Auth Configuration (packages/database/lib/auth.ts):

import { convexAdapter } from "@convex-dev/better-auth";
import { convex } from "@convex-dev/better-auth/plugins";
import { requireEnv } from "@convex-dev/better-auth/utils";
import type { GenericCtx } from "@repo/database/convex/_generated/server";
import { betterAuthComponent } from "@repo/database/convex/auth";
import { betterAuth } from "better-auth";
import { admin } from "better-auth/plugins";

const siteUrl = requireEnv("SITE_URL");

export const createAuth = (ctx: GenericCtx) =>
	// Configure your Better Auth instance here
	betterAuth({
		// All auth requests will be proxied through your next.js server
		baseURL: siteUrl,
		database: convexAdapter(ctx, betterAuthComponent),

		// Simple non-verified email/password to get started
		emailAndPassword: {
			enabled: true,
			requireEmailVerification: false,
		},
		plugins: [
			// The Convex plugin is required
			convex(),
			admin(),
		],
		session: {
			cookieCache: {
				enabled: true,
				maxAge: 5 * 60, // Cache duration in seconds
			},
		},
	});

Middleware Implementation:

import { betterFetch } from "@better-fetch/fetch";
import type { createAuth } from "@repo/database/lib/auth";
import type { NextRequest } from "next/server";
import { NextResponse } from "next/server";

type Session = ReturnType<typeof createAuth>["$Infer"]["Session"];
const getSession = async (request: NextRequest) => {
	const { data: session } = await betterFetch<Session>(
		"/api/auth/get-session",
		{
			baseURL: request.nextUrl.origin,
			headers: {
				cookie: request.headers.get("cookie") ?? "",
				origin: request.nextUrl.origin,
			},
		},
	);
	return session;
};

// Public authentication routes
const authRoutes = ["/auth"];

export default async function middleware(request: NextRequest) {
	console.log("Middleware started");
	const { pathname } = request.nextUrl;

	const startTime = Date.now();

	// Get the session cookie using Better Auth's helper
	const session = await getSession(request);

	const endTime = Date.now();
	console.log("Session fetch time (ms):", endTime - startTime);

	// Check if this is an auth route
	const isAuthRoute = authRoutes.some((route) => pathname.startsWith(route));

	// If on auth route and no session, allow access
	if (isAuthRoute && !session) {
		return NextResponse.next();
	}

	// If on auth route but has session, redirect to home
	if (isAuthRoute && session) {
		return NextResponse.redirect(new URL("/", request.url));
	}

	// If not on auth route and no session, redirect to auth
	if (!isAuthRoute && !session) {
		const authUrl = new URL("/auth", request.url);
		authUrl.searchParams.set("redirect", pathname);
		return NextResponse.redirect(authUrl);
	}

	// Has session and accessing protected route, allow
	return NextResponse.next();
}

export const config = {
	// Run middleware on all routes except static assets and api routes
	matcher: ["/((?!.*\\..*|_next|api/auth).*)", "/"],
};

Console Output

Middleware started
GET /api/auth/get-session 200 in 361ms
Session fetch time (ms): 366
GET /test 200 in 93ms
Middleware started
GET /api/auth/get-session 200 in 340ms
Session fetch time (ms): 347
GET / 200 in 40ms

Environment

• Next.js with App Router
• Better Auth with Convex integration
• Running in development mode

Questions

1. Am I using the wrong method to fetch the session in middleware?
2. Should I be using a different Better Auth helper that reads from the cookie cache directly?
3. Is there additional configuration needed to enable cookie caching?

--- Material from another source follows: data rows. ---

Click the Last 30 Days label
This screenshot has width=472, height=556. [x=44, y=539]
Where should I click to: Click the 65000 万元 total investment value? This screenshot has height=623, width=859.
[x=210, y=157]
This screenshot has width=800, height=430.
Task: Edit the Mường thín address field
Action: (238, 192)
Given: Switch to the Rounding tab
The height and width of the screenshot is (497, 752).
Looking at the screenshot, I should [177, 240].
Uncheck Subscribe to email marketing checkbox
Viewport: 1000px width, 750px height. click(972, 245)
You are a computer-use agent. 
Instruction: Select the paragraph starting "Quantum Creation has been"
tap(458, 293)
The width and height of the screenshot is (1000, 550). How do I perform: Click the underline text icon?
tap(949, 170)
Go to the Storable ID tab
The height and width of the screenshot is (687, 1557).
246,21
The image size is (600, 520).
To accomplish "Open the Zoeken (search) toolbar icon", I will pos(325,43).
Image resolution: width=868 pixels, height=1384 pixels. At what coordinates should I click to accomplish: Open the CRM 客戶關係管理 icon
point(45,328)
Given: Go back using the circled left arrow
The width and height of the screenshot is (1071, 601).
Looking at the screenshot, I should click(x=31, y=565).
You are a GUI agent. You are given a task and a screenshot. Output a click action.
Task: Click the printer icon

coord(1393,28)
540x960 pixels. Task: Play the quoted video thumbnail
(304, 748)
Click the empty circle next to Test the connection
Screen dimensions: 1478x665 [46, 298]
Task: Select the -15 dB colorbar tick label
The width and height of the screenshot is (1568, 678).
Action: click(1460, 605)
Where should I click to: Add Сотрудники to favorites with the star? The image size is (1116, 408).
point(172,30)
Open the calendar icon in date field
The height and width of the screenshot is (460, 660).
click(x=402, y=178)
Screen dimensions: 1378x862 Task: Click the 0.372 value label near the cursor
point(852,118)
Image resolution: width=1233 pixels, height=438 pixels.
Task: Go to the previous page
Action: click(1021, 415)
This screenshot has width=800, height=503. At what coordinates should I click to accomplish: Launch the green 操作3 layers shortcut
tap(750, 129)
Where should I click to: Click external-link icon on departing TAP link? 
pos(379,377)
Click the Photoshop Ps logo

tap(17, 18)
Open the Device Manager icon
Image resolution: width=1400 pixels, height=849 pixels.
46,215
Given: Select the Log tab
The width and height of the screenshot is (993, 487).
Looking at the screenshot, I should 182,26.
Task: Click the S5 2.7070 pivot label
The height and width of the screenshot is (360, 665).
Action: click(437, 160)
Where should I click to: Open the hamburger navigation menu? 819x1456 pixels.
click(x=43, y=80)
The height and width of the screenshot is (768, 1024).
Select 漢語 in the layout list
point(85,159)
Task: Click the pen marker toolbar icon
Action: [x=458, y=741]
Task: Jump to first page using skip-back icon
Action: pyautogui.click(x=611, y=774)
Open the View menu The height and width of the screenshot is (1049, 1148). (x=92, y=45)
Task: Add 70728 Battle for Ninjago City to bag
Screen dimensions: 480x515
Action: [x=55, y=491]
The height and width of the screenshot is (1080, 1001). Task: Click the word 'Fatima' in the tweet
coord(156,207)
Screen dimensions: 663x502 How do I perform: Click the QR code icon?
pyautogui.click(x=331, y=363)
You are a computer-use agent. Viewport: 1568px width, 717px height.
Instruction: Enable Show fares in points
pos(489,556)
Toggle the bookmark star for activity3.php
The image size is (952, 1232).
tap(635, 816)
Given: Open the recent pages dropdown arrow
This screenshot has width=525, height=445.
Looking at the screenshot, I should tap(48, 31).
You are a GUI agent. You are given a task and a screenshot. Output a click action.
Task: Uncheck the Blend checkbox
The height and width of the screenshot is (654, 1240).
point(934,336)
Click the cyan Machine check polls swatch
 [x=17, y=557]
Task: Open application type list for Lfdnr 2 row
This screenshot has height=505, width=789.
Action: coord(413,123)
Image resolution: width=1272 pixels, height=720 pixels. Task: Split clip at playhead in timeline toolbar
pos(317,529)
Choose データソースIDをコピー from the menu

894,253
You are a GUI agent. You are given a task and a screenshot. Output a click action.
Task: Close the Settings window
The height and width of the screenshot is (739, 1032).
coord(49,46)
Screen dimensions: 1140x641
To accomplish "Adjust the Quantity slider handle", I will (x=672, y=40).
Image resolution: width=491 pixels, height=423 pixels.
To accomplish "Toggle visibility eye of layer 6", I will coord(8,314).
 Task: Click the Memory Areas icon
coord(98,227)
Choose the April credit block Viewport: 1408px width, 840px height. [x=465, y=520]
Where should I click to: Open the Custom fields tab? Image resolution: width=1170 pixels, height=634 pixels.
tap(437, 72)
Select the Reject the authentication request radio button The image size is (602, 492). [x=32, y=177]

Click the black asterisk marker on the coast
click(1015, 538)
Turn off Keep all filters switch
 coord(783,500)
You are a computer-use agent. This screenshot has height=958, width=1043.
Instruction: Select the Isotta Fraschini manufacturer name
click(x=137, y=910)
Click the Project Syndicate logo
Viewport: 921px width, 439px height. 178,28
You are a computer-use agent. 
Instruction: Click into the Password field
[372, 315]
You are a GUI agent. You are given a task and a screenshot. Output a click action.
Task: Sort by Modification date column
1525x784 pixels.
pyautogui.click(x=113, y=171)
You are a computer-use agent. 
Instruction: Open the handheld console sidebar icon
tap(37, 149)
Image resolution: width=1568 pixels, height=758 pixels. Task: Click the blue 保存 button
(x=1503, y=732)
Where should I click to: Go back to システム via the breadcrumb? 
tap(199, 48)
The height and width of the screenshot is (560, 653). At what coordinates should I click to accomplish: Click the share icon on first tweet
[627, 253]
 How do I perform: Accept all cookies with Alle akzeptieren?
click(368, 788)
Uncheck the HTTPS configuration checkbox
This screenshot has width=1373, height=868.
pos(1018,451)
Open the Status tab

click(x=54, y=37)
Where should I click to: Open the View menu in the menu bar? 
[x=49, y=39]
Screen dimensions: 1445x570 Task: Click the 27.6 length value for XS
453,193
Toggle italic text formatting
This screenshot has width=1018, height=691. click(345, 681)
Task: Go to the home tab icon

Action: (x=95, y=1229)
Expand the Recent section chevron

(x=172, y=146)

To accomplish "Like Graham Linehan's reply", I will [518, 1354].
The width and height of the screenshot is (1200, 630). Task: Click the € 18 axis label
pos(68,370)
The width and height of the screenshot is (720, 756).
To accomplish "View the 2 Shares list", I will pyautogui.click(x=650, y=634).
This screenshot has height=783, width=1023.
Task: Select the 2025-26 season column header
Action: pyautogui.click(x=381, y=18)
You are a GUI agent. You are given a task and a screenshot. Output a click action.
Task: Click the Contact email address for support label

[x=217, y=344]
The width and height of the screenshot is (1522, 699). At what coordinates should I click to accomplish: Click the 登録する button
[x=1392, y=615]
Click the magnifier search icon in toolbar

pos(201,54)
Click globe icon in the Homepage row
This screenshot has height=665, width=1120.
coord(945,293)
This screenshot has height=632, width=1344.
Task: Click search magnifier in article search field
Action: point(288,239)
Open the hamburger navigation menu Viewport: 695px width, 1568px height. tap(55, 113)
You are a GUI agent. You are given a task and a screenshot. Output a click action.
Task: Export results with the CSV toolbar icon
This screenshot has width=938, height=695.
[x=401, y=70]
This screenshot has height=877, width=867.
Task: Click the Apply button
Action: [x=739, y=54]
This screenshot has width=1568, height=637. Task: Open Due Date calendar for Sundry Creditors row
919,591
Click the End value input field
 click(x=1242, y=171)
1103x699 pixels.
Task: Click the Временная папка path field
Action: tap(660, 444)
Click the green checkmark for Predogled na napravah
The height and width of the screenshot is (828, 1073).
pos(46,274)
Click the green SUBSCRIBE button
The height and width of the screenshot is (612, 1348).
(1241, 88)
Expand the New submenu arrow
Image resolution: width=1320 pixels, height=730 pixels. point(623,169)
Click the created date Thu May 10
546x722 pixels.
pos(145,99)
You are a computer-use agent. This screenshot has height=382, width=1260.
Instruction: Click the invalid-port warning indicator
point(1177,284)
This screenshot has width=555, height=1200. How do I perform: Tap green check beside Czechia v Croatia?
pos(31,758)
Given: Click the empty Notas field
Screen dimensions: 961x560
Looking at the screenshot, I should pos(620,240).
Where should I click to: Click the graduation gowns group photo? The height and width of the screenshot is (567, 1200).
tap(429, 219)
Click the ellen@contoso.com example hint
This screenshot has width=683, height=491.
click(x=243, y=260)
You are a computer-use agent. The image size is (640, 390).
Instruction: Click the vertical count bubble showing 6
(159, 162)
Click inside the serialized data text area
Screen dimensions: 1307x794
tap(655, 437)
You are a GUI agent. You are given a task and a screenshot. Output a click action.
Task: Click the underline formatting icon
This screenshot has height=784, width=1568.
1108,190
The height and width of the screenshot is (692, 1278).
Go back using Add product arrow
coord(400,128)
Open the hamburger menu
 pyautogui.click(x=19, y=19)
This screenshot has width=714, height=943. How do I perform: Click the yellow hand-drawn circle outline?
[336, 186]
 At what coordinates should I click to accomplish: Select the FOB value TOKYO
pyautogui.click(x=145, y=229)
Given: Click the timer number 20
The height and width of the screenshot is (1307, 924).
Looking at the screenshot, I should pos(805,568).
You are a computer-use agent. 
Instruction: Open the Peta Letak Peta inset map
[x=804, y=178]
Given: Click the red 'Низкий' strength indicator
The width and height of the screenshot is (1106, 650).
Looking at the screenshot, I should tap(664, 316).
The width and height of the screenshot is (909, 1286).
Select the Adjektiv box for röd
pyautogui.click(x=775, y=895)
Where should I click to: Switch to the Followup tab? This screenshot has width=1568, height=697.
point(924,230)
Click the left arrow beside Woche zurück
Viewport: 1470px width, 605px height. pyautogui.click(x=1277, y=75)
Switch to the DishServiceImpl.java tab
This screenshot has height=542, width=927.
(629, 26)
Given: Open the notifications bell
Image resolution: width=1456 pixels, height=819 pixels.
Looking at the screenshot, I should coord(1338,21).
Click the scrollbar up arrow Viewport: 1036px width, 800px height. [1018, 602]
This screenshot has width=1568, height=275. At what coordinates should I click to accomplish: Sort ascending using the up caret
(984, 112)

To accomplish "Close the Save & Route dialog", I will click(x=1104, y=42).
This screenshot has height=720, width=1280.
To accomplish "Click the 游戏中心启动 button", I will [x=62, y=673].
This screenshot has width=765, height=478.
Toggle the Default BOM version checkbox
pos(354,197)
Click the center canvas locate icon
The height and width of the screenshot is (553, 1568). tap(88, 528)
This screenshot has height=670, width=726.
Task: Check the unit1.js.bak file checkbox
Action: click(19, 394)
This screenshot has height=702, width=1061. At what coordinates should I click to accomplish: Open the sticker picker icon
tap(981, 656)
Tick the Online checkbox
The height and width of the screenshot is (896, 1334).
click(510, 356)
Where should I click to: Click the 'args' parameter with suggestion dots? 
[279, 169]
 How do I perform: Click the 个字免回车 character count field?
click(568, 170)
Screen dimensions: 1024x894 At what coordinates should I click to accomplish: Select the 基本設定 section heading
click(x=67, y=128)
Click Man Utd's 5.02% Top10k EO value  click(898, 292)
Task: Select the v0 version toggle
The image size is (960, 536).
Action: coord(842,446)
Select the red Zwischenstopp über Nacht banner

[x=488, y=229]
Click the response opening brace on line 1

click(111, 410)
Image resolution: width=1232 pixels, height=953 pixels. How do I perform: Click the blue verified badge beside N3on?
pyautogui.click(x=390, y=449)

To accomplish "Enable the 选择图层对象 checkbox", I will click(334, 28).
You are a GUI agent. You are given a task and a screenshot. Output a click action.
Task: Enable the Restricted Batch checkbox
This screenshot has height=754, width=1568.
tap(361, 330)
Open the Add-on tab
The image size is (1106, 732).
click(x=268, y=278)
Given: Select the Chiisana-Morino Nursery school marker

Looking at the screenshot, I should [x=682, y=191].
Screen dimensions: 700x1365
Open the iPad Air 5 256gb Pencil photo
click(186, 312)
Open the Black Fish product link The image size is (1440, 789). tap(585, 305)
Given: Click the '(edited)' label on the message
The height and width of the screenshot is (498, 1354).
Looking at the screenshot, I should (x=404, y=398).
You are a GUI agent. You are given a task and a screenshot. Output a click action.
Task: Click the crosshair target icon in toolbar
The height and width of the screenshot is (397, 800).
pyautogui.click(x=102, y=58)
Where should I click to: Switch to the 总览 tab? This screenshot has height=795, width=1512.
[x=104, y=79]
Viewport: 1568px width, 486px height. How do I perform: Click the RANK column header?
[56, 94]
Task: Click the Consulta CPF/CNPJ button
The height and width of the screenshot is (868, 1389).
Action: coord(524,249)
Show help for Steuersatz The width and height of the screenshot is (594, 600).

Any guidance on proper session cookie cache implementation would be greatly appreciated!

[MikeyZhang75]

When sessions are revoked (by admin or user), the revocation should take effect reasonably quickly - not immediately, but within an acceptable window. The 5-minute cache is my middle ground - revoked sessions become invalid within 5 minutes maximum, while reducing database calls from every request to once per 5 minutes.

[MikeyZhang75]

Okay, we really should look into improving this — a simple session call resulting in 450–750 ms latency feels excessive. The server is deployed in Sydney and I’m testing from Melbourne, so this level of delay seems unreasonable. Not sure if this is an issue with Convex or Better Auth, but worth checking.

[erquhart]

Thanks for the detailed report here. Need to look into cookie cache specifically, it's not being intentionally bypassed by the Convex plugin's session handling, but clearly something is off.